**What this task involves**
Take the lines below between the one holding "Image resolution: width=405, height=2576." and the one holding "AGB (46, 2564)", inclusive, and copy them exactly. Add nothing.

**Information**

================

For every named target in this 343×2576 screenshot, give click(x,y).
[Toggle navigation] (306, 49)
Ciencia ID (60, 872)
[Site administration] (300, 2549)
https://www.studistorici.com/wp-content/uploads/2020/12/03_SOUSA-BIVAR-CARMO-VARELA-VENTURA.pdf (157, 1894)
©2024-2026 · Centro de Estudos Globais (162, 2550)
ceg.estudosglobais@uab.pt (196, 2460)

================

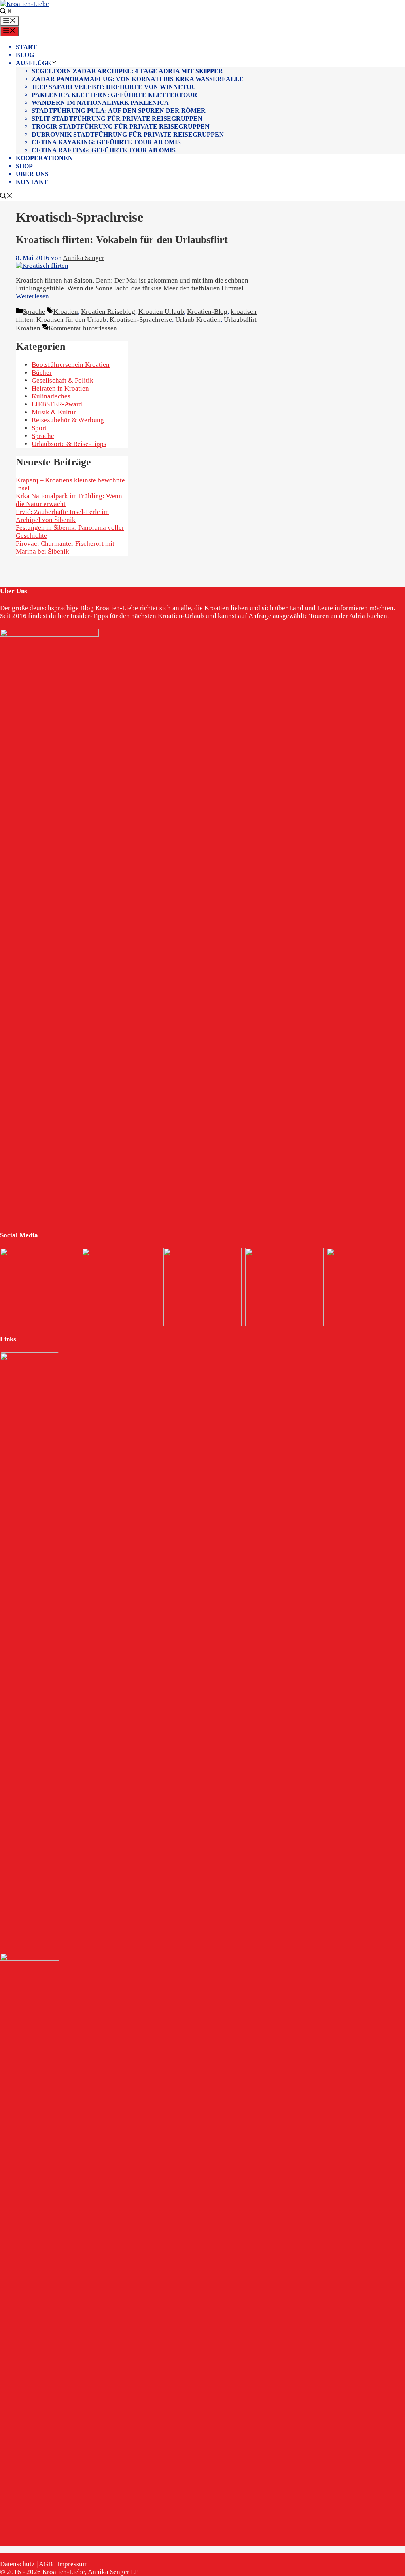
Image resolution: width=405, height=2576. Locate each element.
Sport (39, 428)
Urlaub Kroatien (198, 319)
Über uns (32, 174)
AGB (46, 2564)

================

**Solution to this task**
Image resolution: width=405, height=2576. Locate each element.
Sport (39, 428)
Urlaub Kroatien (198, 319)
Über uns (32, 174)
AGB (46, 2564)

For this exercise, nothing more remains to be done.